The special texture common/entity represents an object's primary color. In-game the faces with this texture will be drawn in the color that the entite has provided as the object's primary color. For example, for player-controled ships will have their owner's color as primary color.
Similar, the texture common/entity_second represents on object's secondary color. common/entity_third will be a mix of the primary and secondary color. Each of these textures also has a _dark variant.
You can also use two other special textures: as explained above, faces with the common/caulk texture will be ignored on load.
The common/clip texture is reserved for future use. At the moment they will be ignored as well.
At the time of writing, texture names are hardcoded in src/model/map.cc.
The only supported surface flag is light. This will render the brush face fullbright and can be used to create light-emiting objects or windows.
Unlike quake, light entities are not used to add lighting information to the level but to add point lights to a model. Adding a light will render a light flare texture in the corresponding location.
The flare value indicates what texture will be used to draw the light. The flare value is translated to a texture name, bitmaps/fx/flare??. The default flare textures is flare00.
The light value is used to determine the size of the flare. The engine default is 100, resulting in rather large flares.
The default color is white, but the color can be set through radiant's color menu (K key). If the entity option (spawnflag 2) is set, the color value will be ignored and the light will be rendered with the color of the entity it is attached to.
The strobe option (spawnflag 1) will create a blinking light. A number of options can be set to manipulate the flashing behaviour. By default a strobe light will be half a second on, half a second off.
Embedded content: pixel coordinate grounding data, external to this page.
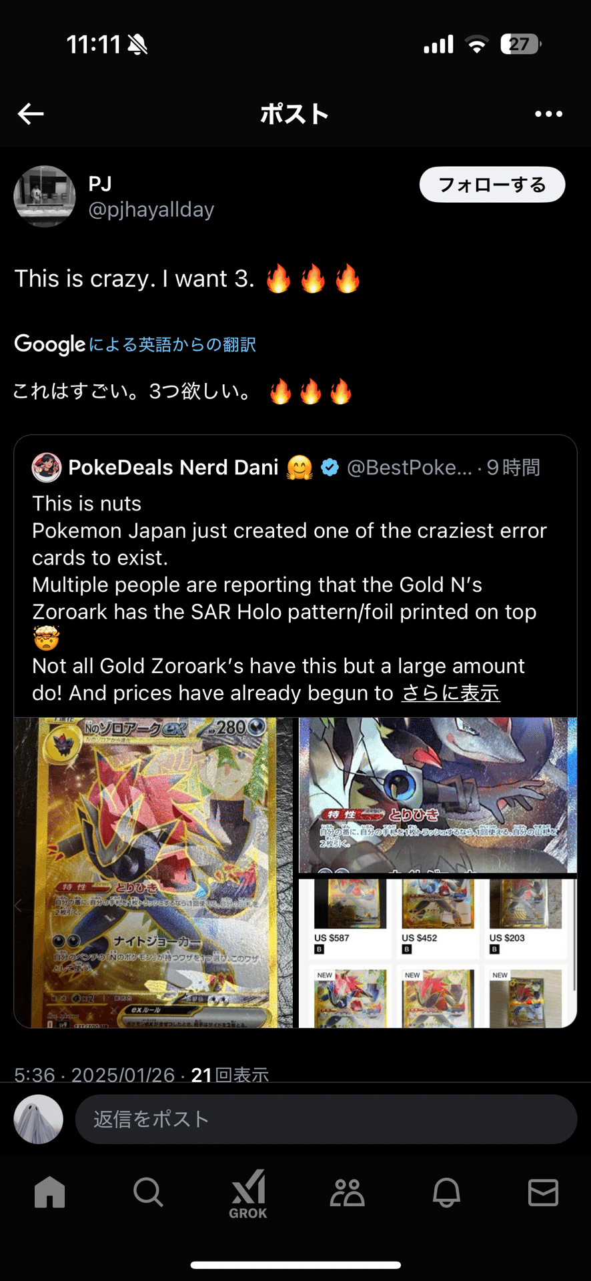
Task: Open the Zoroark holo close-up image
Action: 438,795
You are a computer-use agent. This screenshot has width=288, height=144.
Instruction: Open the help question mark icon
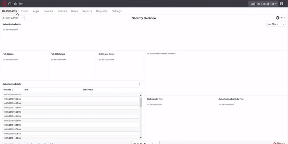[282, 4]
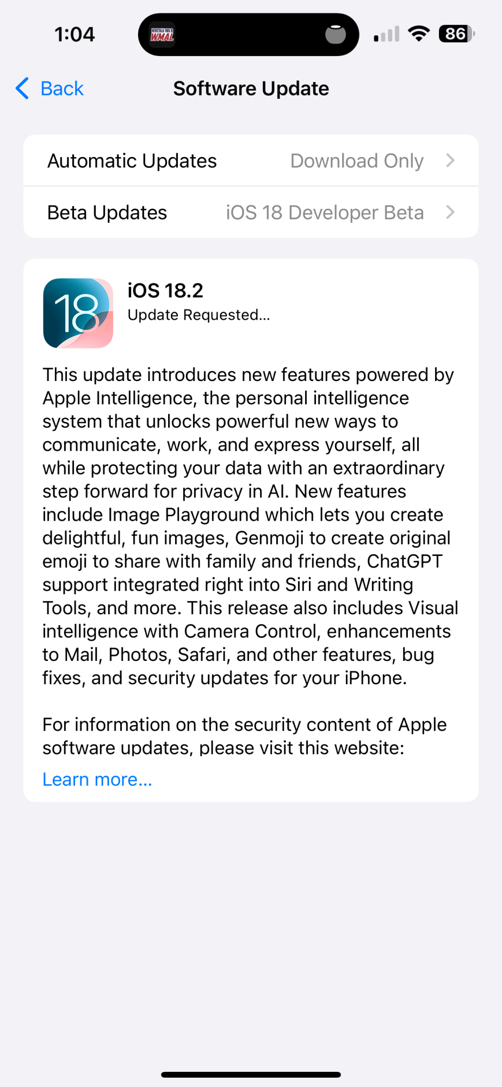Tap the battery 86 indicator

[x=457, y=34]
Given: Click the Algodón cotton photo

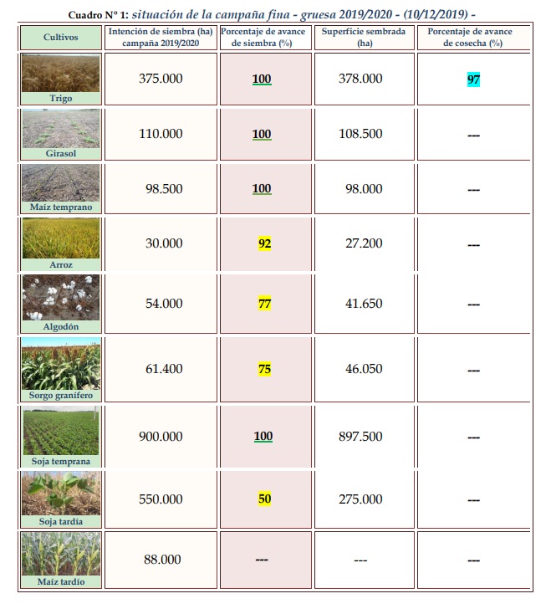Looking at the screenshot, I should (x=59, y=298).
The frequency value changes the number of flashes per second.
The offset value changes the moment the light will be on. Offset is measured in seconds.
The time value sets the fraction of the time the light will be on. The default is 0.5.
Lights will only be rendered if the model is within detail range.
I also came across this usefull information:
http://en.wikipedia.org/wiki/Starboard
In short, the green light should be on the right side, the red light on the left side.
The default light entity creates omnidirectional lights. To create a directional flare, use the target_flare entity. Values for a target_flare are the same as those for a default light, with one small diference: the size of the flare is set through the radius value. The default flare radius is 100. Rotate the entity or set the angle value to point the flare in a different direction.
target_flare entities can only be rotated in the XY-plane.
Add a target_engine entity to add an engine exhaust to a ship model. An engine exhaust always points to the rear (negative X-axis).
An engine is rendered as a pulsating light flare. The size of the flare can be set through the radius value. The default engine radius is 100.
A target_engine entity will only be rendered if the model is within detail range.
target_cockpit, target_turret and target_cannon are reserved but have not yet been implemented.
target_cockpit will be used to indicate where the cockpit of a vessel is located and will be used to place the camera in cockpit mode.
target_cannon will create an attachment point for a cannon. Cannons are forward shooting guns.
target_turret will create an attachment point for turrets. Turrets point upwards or downwards.